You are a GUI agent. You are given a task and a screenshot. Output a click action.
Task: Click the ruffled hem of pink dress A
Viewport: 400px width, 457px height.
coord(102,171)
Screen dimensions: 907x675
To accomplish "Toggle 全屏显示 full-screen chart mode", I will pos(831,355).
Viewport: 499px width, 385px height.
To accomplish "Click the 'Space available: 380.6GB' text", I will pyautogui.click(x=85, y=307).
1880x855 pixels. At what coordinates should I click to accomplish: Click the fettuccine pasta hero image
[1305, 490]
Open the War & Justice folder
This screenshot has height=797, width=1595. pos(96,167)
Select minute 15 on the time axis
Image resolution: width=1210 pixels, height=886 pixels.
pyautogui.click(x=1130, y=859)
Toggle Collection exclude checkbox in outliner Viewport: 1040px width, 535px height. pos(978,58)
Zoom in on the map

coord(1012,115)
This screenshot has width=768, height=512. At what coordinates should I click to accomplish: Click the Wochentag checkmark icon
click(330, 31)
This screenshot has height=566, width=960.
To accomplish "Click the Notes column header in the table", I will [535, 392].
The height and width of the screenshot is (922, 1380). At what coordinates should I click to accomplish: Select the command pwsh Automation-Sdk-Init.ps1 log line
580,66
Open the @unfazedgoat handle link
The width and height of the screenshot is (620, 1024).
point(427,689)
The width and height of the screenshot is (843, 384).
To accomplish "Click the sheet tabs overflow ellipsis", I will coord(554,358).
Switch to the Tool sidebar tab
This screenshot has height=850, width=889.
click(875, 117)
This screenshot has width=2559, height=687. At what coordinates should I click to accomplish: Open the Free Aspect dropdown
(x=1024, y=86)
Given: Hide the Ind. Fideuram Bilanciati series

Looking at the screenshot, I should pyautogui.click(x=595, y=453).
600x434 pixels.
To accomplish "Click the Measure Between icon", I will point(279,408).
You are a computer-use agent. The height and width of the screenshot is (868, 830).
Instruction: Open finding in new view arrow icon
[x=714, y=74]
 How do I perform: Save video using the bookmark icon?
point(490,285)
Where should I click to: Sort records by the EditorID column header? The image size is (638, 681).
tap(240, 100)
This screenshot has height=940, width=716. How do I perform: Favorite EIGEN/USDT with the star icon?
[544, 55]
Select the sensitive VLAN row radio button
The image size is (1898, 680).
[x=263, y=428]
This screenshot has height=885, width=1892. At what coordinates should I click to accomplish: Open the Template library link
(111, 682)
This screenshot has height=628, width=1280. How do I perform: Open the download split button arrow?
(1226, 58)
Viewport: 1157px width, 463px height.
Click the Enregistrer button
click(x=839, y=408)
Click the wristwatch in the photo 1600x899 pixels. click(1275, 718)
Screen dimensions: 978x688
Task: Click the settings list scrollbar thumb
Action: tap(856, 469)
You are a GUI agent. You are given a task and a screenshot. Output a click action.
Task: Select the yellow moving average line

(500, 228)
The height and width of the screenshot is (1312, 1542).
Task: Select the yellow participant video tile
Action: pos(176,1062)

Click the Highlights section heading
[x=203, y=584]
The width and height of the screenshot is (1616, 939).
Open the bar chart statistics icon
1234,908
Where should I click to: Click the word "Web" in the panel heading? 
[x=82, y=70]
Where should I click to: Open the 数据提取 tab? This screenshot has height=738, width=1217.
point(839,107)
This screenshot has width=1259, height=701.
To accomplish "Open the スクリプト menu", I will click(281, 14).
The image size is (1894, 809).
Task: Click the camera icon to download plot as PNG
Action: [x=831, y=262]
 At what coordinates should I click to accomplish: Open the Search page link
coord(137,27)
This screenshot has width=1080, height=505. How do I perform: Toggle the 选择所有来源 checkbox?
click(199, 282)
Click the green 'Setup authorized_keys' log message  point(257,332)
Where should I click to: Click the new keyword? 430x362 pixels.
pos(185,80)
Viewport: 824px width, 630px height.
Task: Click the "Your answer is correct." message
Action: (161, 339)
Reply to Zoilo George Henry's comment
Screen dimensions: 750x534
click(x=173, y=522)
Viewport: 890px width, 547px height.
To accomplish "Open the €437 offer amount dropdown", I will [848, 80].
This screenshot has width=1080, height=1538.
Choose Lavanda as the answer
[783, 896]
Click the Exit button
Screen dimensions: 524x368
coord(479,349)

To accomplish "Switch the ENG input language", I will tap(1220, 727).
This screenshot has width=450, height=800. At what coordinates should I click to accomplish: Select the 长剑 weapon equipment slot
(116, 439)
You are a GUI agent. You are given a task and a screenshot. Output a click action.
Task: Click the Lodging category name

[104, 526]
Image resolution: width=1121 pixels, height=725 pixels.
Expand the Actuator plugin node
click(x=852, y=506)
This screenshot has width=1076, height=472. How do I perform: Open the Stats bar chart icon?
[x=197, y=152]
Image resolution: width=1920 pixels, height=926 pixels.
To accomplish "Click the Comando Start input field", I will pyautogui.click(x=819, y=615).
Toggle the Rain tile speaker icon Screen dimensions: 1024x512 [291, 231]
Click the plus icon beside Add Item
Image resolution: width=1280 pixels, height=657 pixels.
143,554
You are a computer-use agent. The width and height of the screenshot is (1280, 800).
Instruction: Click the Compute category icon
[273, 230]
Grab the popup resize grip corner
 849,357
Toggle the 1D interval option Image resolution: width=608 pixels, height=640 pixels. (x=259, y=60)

Action item:
Look through the lines above and collect those with the word "input".

Response for this exercise:
To accomplish "Switch the ENG input language", I will tap(1220, 727).
To accomplish "Click the Comando Start input field", I will pyautogui.click(x=819, y=615).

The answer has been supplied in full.